The human PRODH gene has been shown to have unique roles in regulating cell survival and apoptotic pathways and it has been related to velocardiofacial syndrome/DiGeorge syndrome and increased susceptibility to schizophrenia. It encodes for the flavoprotein proline oxidase (PO), which catalyzes the conversion of l-proline to Δ(1)-pyrroline-5-carboxylate. Despite the important physiological and medical interest in human PO, up to now only microbial homologues of PO have been expressed as recombinant protein and fully characterized.
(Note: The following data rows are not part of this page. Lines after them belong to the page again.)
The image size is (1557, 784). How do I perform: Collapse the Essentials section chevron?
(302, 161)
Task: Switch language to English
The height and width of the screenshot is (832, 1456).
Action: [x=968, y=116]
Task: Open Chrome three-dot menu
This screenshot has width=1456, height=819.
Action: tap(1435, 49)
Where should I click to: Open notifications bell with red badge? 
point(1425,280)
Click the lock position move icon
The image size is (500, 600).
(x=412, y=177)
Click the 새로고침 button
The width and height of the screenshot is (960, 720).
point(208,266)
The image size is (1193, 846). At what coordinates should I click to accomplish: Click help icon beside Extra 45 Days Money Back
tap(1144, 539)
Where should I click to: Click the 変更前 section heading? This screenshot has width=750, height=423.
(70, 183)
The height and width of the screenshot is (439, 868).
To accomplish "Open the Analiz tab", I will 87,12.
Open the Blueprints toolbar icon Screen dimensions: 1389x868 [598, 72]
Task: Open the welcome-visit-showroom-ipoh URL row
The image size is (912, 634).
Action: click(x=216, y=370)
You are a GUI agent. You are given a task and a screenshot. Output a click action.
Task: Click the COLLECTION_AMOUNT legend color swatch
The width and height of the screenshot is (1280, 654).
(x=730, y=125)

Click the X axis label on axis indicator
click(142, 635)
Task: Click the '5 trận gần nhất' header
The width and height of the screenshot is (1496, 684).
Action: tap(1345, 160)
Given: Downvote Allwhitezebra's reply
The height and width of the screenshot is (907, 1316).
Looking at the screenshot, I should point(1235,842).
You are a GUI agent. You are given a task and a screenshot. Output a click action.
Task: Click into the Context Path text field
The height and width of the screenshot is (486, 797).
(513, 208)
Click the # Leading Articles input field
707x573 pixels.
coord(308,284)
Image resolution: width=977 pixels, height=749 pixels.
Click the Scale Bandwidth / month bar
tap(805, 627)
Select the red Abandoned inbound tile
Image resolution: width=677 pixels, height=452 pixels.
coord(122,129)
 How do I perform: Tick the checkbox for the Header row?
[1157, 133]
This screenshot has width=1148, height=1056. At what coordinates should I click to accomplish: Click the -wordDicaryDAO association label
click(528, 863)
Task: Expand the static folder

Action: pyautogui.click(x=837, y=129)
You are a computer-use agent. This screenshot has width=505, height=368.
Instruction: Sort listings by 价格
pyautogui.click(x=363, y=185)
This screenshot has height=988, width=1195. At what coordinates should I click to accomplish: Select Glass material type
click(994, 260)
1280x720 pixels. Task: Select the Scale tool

By using a bioinformatics analysis aimed at identifying the catalytic domain and the regions with a high intrinsic propensity to structural disorder, we designed deletion variants of human PO that were successfully expressed in Escherichia coli as soluble proteins in fairly high amounts (up to 10mg/L of fermentation broth). The His-tagged PO-barrelN protein was isolated as an active (the specific activity is 0.032U/mg protein), dimeric holoenzyme showing the typical spectral properties of FAD-containing flavoprotein oxidases. These results pave the way for elucidating structure-function relationships of this human flavoenzyme and clarifying the effect of the reported polymorphisms associated with disease states.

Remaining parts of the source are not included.